BRANO PROPOSTO
>>>>

Giordano Cottur dopo la vittoria della tappa di Trieste al Giro del 1946

Cottur e la (p)resa di Trieste: meno 72 al Giro100

Giovanni Battistuzzi

Il primo Giro dopo la seconda Guerra mondiale fu l'ultimo conquistato da Gino Bartali. E prima della scalata alle Dolomiti rischiò di fermarsi in Friuli sotto una pioggia di sassi

Le biciclette correvano tra buche e paesaggi feriti di case diroccate, crollate, bombardate. Italiani contro inglesi e francesi e americani, poi camicie nere contro partigiani bianchi o rossi che fossero. Le battaglie erano finite formalmente, ma a osservare ciò che rimaneva, a sentire le accuse e la narrazione di un passato troppo fresco per poter essere archiviato, era come se le battaglie continuassero nemmeno troppo silenziosamento. Poi arrivò il Giro d’Italia e la speranza di molti era che gli scontri politici lasciassero spazio ai testa a testa tra ruote e pedali, agli scatti e alle difese, alle imprese e alle rese. Ma sportive, soltanto sportive. 

 

C’era il sole quel giorno, quel 30 giugno del 1946 quando alle 6,25 del mattino i 48 superstiti del Giro (alla partenza da Milano erano 79) partirono da Rovigo. Duecentoventotto chilometri davanti a loro, 228 chilometri di una pianura rassicurante, buoni per tenere la gamba riposata e spendere le energie rimaste allo sprint. Che di strada già se ne era fatta e parecchia. Quattordici tappe e Vito Ortelli in maglia rosa, Gino Bartali secondo e più dietro Fausto Coppi, che dalla Legnano se ne era andato per vestirsi da capitano e di celeste alla Bianchi. Coppi che era stato l’ultimo a vincere il Giro, ma una guerra fa. Coppi che nel 1940 si involò sugli Appennini e che proprio dagli Appennini questa volta era stato tradito, con una costola incrinata e una crisi che sembrava fosse avamposto per il ritiro, ma che il patron della corsa Armando Cougnet riuscì in qualche modo a evitare.

<<<<

SERIE DI COMPITI
1: Secondo il brano sul Giro del 1946, perché i 228 chilometri della tappa partita da Rovigo erano adatti a tenere la gamba riposata? Rispondi in una-tre frasi.
2: Per favore, prosegui il brano sul Giro del 1946 a partire dall'ultima frase riportata.

DATI GREZZI
>>>>

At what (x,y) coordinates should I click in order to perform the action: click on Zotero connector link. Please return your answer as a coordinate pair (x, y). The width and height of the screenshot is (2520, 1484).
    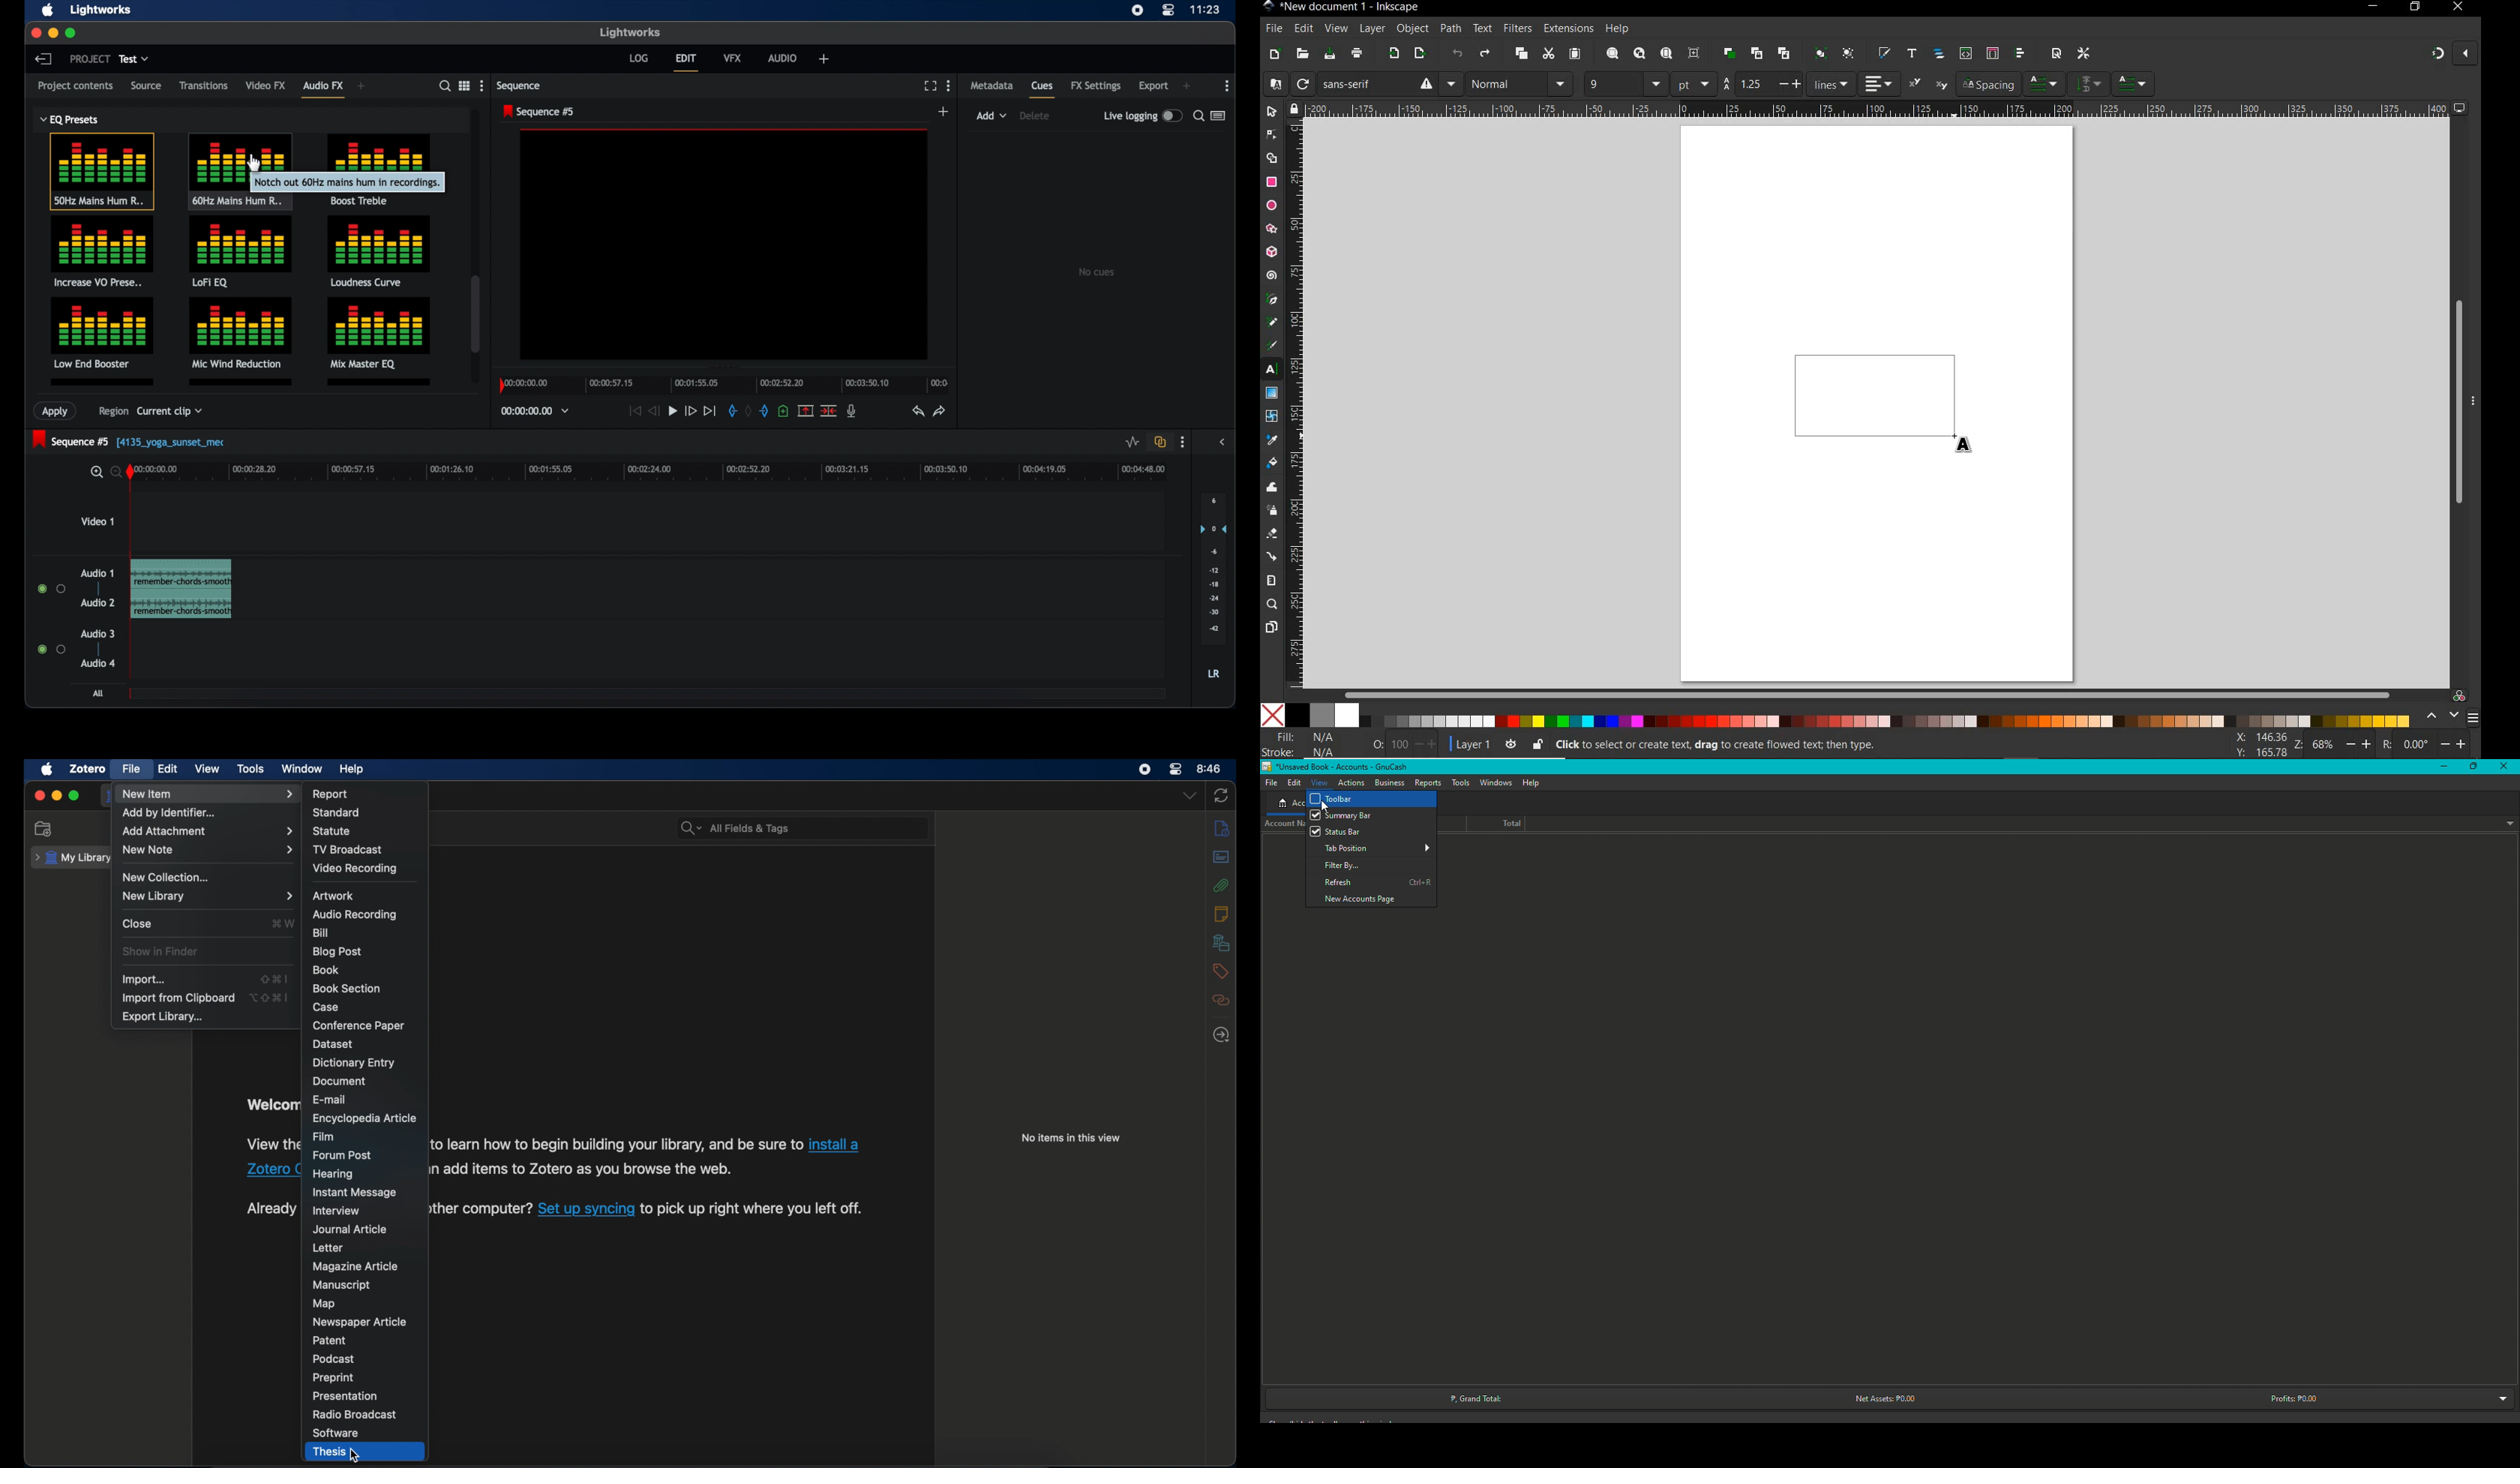
    Looking at the image, I should click on (272, 1170).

<<<<

RISPOSTE AI COMPITI
1: Erano chilometri di una pianura rassicurante, senza salite da affrontare. Per questo i corridori potevano risparmiare la gamba e spendere le energie rimaste nello sprint finale.

2:
C’era il sole quel giorno, quel 30 giugno del 1946 a battere sulla schiena del gruppo che se ne andava per Veneto e Friuli senza l’assillo della fretta, guidati dalle casacche rosse con l’alabarda sulla schiena e la scritta Wilier Triestina sul petto e sulla bici. Era la loro tappa quella tappa. Il comandamento dall’ammiraglia era chiaro: vincere. E così nessuna licenza d’uscire per nessuno. Poi ci avrebbe pensato Giordano Cottur, il capitano, che da triestino puro sapeva tutti i segreti di quel dedalo di strade che conduceva all’arrivo.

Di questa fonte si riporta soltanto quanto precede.